Dodging The Bullet
If there was ever to be a convergence of moment and messenger for tough gun control, it might have come on the day last week when the sniper killed his final victim. It was then that Kathleen Kennedy Townsend, whose family has twice been devastated by guns and who is locked in a tight race to govern the state where six of the 10 sniper murders took place, was invited by CNN to say something on the subject. The lieutenant governor of Maryland chose her words carefully, never once uttering "gun control," but referring instead to her support for "commonsense gun laws." Townsend's only new firearm proposal has been an incremental one, extending Maryland's handgun ballistics-fingerprinting system to assault weapons and semiautomatic rifles.

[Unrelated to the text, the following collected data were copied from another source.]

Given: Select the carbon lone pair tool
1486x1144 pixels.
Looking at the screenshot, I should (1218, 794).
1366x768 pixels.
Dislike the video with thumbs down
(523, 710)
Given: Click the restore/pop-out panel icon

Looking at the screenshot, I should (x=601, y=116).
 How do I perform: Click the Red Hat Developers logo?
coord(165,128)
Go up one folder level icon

But even that is much further than most Democrats are going this year, which is why gun-control advocates don't expect the sniper attacks to produce any significant new laws. Outside a few liberal states like California and New Jersey, where gun control still plays on the stump, you are more likely these days to hear Democratic candidates touting their Second Amendment bona fides. Bill Clinton's former Energy Secretary, Bill Richardson, is campaigning for Governor as "the choice for New Mexico gun owners and sportsmen." Joe Turnham, a Democrat running for Congress in Alabama, sums himself up this way: "pro-gun, pro-God, pro--good ole boy." And Missouri's Jean Carnahan, battling to hold on to her Senate seat, boasts of the sharpshooting medal that she won in college. She has even invited reporters to watch her waste a few skeet with her new 20-gauge Browning Citori shotgun.
Democrats know that public support for gun control has been falling. In the latest TIME/CNN poll, taken just before the suspects were caught, 51% of respondents favored stricter gun laws--an 8% decline from January 2000, when memories of the Columbine massacre were still fresh. Gun-rights groups say the 9/11 terrorist attacks left more Americans wanting to protect themselves. Gun sales soared, and the Senate voted to allow pilots to carry guns in the cockpit. It's no wonder that even with the sniper at large early last week, National Rifle Association (N.R.A.) president Charlton Heston, 79, stood at a rally for Republican candidates, flintlock over his head, and challenged gun-control advocates to pry the rifle "from my cold, dead hands."
But Democrats' skittishness on gun control also dates back to their traumatic experience in the 2000 election. To settle the score after the Clinton Administration muscled through the most significant new gun restrictions in nearly 30 years--the 1993 Brady Law requiring background checks for gun buyers and a ban on assault weapons--the gun lobby launched a $13 million attack. Its get-out-the-vote drives, political contributions and advertising helped defeat Al Gore in such crucial places as Arkansas, West Virginia and even Tennessee, his home state.